Screening for Qβ-specific antibodies. (A) Isolation of Qβ-specific B cells by FACS. Human PBMC were stained for the presence or absence of the indicated surface markers and analyzed for expression of Qβ-specific antibodies. IgM-IgD-negative, isotype switched B cells (as gated in Left) specifically binding to Qβ (as gated in Right) were sorted for library construction. (B) Sorting of BHK cells displaying Qβ-specific antibodies. BHK cells were infected at a low MOI with a Sindbis virus library encoding scFv antibodies constructed from Qβ-specific B cells. After staining with Alexa 647 nm-labeled Qβ, cells displaying specific antibodies were sorted onto semiconfluent BHK feeder cells (1 cell per well). (C) Rescreening for Qβ-specific antibodies. Two to three days after sorting, BHK cells showing signs of viral infection were analyzed for binding to Qβ. The first 14 of the 276 wells analyzed are shown. Antibodies expressed by those clones indicated with an asterisk were selected for gene rescue and sequencing.

Fig. 3.

Isolation of nicotine-specific B cells by FACS. Human PBMC were stained for the presence or absence of the indicated surface markers and analyzed for expression of Qβ- and nicotine-specific antibodies.

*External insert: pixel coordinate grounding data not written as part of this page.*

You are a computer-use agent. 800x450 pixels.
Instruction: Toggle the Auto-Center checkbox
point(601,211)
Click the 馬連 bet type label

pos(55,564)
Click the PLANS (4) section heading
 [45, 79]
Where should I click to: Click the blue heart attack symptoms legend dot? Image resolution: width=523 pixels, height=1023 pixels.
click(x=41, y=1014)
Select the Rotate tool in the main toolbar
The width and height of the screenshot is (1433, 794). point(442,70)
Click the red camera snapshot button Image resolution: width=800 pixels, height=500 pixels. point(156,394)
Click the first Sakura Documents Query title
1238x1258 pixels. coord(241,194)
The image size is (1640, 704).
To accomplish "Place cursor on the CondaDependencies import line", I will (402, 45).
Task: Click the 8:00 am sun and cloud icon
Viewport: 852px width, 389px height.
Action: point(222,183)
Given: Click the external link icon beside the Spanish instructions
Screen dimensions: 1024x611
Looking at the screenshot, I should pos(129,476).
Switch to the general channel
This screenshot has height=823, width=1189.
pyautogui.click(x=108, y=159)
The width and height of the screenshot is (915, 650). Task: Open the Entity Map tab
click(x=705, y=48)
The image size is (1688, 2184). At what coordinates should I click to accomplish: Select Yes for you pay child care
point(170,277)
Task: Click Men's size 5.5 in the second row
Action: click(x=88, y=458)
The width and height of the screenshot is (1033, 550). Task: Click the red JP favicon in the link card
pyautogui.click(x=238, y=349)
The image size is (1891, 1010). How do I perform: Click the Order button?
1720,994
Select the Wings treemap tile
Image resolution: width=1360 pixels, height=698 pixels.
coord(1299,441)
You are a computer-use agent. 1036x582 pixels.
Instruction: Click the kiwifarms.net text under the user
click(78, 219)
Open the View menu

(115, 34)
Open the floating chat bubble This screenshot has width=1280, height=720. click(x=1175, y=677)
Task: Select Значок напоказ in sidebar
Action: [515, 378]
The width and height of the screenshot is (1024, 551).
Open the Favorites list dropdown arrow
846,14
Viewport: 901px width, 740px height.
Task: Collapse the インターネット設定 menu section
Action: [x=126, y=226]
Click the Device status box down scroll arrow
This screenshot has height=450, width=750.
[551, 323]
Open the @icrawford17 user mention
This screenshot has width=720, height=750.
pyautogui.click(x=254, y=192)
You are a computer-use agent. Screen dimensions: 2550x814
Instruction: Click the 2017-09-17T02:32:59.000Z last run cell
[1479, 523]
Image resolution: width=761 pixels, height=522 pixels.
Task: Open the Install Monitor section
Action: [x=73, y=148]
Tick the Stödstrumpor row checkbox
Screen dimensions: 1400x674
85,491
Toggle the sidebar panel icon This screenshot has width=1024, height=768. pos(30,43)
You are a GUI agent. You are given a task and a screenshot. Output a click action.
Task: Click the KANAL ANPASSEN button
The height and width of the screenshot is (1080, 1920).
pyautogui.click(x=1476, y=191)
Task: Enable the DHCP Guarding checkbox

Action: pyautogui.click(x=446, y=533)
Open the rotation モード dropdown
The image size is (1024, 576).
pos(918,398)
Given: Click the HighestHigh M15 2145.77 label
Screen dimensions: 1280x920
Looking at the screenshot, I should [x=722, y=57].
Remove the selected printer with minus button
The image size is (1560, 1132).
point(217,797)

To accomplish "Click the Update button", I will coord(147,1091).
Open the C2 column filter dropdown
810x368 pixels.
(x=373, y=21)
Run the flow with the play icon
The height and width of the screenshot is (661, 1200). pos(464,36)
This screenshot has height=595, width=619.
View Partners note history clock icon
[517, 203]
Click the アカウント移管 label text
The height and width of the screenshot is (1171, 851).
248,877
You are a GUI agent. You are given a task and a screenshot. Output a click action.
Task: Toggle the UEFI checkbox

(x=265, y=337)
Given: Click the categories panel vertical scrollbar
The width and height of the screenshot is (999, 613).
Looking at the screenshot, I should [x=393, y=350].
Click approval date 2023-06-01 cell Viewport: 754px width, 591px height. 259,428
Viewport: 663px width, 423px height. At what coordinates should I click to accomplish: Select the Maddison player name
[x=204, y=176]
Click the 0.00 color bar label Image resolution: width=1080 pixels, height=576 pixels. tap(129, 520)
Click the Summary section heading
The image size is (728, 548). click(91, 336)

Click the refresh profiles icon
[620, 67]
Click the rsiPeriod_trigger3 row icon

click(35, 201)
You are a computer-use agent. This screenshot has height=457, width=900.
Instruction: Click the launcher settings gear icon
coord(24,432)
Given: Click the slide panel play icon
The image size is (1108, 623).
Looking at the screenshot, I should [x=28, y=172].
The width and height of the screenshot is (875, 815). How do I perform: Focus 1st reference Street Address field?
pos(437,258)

Isotype switched B cells (as gated in Left) specifically binding to nicotine but not Qβ (as gated in Right) were sorted for library construction.

Fig. 4.

Characterization of nicotine-specific antibodies. (A) Inhibition of nicotine entry into brain. Mice were injected i.p. with 0.5 mg of the indicated human IgG2. One day later, mice were injected i.v. with 750 ng of tritium-labeled nicotine. Mice were killed after 5 min and nicotine concentrations in brains were measured. Individual mice are shown; bars indicate average values. IgG, control human IgG. *, P < 0.001 vs. IgG; **, P = 0.003 vs. IgG. (B) Dose-response of inhibition of nicotine entry into brain by IgG2-Nic12. Mice were injected i.p. with 0.1, 0.3, 1, or 3 mg of mAb-Nic12. One day later, mice were injected i.v. with 750 ng of tritium-labeled nicotine. Mice were killed after 5 min and nicotine concentrations in brains were measured. Antibody concentrations in sera were determined and plotted against the percentage nicotine-reduction in the brain. (C) Time course of inhibition of nicotine entry into brain by IgG2-Nic12. Mice were injected with 0.5 mg antibody, challenged with 750 ng of tritium-labeled nicotine and nicotine in the brain was measured at the indicated times. Averages of 4 to 5 mice are given with standard deviations. IgG, control human IgG. *, P < 0.001 vs. IgG. (D) Specificity of mAb-Nic12. The binding of tritium-labeled (−)-nicotine (56 nM) to mAb-Nic12 (50 nM) was measured by equilibrium dialysis in the presence of increasing concentrations of unlabeled (−)-nicotine, (−)-cotinine, or acetylcholine. Averages of two independent experiments are given with standard deviations.